* BEGIN DATA ENTRIES *
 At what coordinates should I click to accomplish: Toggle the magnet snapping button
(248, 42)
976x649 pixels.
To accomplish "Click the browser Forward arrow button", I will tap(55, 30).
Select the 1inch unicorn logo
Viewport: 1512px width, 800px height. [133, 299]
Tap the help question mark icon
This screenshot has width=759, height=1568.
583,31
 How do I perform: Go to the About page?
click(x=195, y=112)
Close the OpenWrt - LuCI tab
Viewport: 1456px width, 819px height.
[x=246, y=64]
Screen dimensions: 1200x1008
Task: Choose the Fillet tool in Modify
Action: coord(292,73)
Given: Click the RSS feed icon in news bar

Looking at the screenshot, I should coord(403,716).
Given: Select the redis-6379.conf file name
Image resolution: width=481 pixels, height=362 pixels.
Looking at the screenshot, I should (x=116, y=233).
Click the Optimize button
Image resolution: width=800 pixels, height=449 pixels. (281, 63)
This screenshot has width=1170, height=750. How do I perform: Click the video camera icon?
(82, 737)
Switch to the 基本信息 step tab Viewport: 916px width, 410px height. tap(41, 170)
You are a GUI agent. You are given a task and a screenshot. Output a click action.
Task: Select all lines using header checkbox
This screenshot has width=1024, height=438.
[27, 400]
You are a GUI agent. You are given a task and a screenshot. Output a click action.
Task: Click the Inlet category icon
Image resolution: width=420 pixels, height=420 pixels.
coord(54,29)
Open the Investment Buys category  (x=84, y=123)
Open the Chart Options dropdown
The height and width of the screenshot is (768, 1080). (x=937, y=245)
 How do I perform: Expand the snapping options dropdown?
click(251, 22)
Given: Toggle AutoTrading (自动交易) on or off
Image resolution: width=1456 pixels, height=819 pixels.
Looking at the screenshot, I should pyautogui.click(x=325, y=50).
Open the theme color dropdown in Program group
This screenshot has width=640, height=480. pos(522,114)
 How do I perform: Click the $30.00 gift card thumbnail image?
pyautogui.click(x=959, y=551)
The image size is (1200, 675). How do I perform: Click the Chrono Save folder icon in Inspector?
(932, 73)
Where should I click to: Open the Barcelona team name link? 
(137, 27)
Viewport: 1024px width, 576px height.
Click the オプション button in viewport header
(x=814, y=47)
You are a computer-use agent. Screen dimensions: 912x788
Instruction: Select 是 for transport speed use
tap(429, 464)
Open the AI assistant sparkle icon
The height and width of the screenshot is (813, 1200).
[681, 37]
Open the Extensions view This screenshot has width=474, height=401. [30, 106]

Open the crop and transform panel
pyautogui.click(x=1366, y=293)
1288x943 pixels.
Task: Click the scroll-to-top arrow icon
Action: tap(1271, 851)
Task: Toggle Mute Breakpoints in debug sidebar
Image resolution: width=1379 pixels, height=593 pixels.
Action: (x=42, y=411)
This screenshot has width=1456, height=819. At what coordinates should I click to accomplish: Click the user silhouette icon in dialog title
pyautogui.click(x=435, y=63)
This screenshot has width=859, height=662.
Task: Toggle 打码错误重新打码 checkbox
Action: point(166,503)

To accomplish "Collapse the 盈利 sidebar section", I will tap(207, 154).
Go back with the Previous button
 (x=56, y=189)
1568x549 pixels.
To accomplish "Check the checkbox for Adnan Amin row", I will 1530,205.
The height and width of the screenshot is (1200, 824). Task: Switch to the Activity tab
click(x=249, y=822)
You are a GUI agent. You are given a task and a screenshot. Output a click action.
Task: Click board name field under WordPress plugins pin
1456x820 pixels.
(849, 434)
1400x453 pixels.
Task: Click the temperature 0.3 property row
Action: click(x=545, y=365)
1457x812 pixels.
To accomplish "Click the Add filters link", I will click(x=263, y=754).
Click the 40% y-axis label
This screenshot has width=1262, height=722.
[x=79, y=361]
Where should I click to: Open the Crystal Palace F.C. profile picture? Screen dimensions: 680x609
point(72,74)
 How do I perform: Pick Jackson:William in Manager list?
* END DATA ENTRIES *
**GIVEN TASK:** Please output the stretch of the data from its start through the line containing "Looking at the screenshot, I should coord(403,716)." as a JSON list of strings, one string per line, with blank lines left out.

**THE RESULT:**
[
  " At what coordinates should I click to accomplish: Toggle the magnet snapping button",
  "(248, 42)",
  "976x649 pixels.",
  "To accomplish \"Click the browser Forward arrow button\", I will tap(55, 30).",
  "Select the 1inch unicorn logo",
  "Viewport: 1512px width, 800px height. [133, 299]",
  "Tap the help question mark icon",
  "This screenshot has width=759, height=1568.",
  "583,31",
  " How do I perform: Go to the About page?",
  "click(x=195, y=112)",
  "Close the OpenWrt - LuCI tab",
  "Viewport: 1456px width, 819px height.",
  "[x=246, y=64]",
  "Screen dimensions: 1200x1008",
  "Task: Choose the Fillet tool in Modify",
  "Action: coord(292,73)",
  "Given: Click the RSS feed icon in news bar",
  "Looking at the screenshot, I should coord(403,716)."
]